Supreme Court To Decide Whether Charter City Must Follow Prevailing Wage Law

The Supreme Court has granted review in State Bldg. and Const. Trades Council of California, AFL-CIO v. City of Vista (2009) 93 Cal.Rptr.3d 95. The case addresses an interesting issue: Whether a charter city must follow the prevailing wage law with respect to public works contracts that are financed solely from city revenues. The City of Vista decided not to follow the prevailing wage law in its construction contracts, and the AFL-CIO filed suit. Both the trial court and the Court of Appeal held that the city need not comply with the prevailing wage law. As stated by the Court of Appeal:
We conclude the PWL does not address matters of statewide concern and therefore Vista, as a charter city, is not required to comply with the PWL with respect to public works contracts which are financed solely from city revenues. Rather, such contracts are municipal affairs over which Vista has paramount power under article XI, section 5, subdivision (a) of the California Constitution.

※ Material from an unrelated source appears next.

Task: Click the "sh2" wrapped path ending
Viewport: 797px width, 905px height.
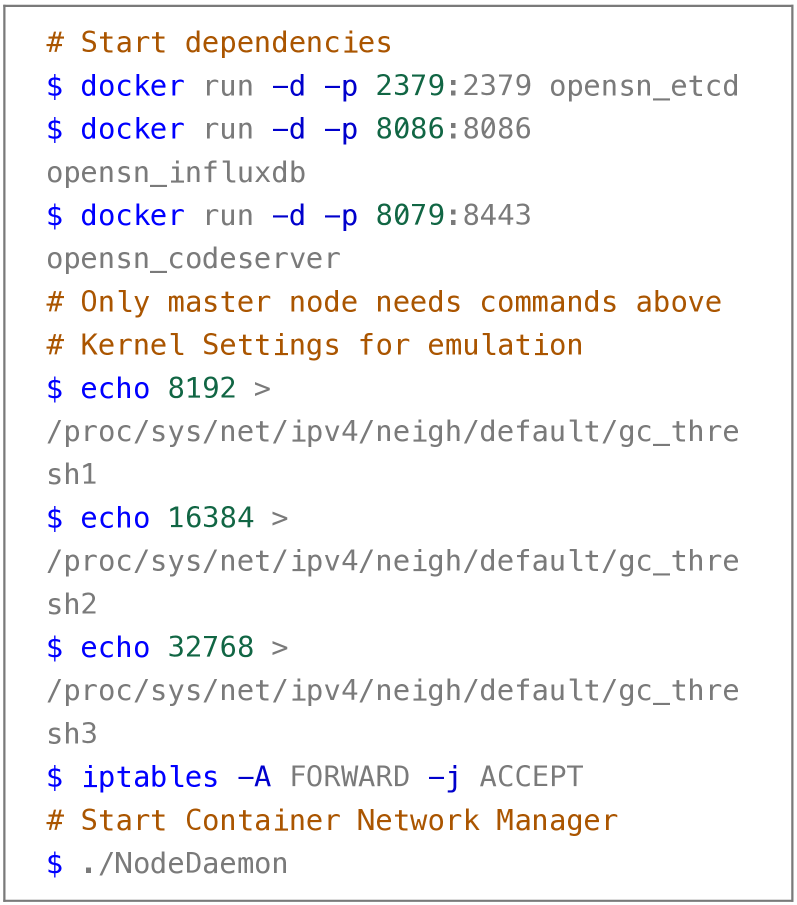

Amazingly, the Court of Appeal did not mention a long line of cases holding that the prevailing wage law is a minimum wage law that guarantees a minimum cash wage for employees on public works contracts and that serves the important public policy goals of protecting employees on public works projects, competing union contractors, and the public. See cases cited in Road Sprinkler Fitters Local Union No. 669, v. G & G Fire Sprinklers, Inc. (2002) 102 Cal. App. 4th 765, 778-779.

It will be interesting to see where the Court comes down on this one. The Court's docket is here.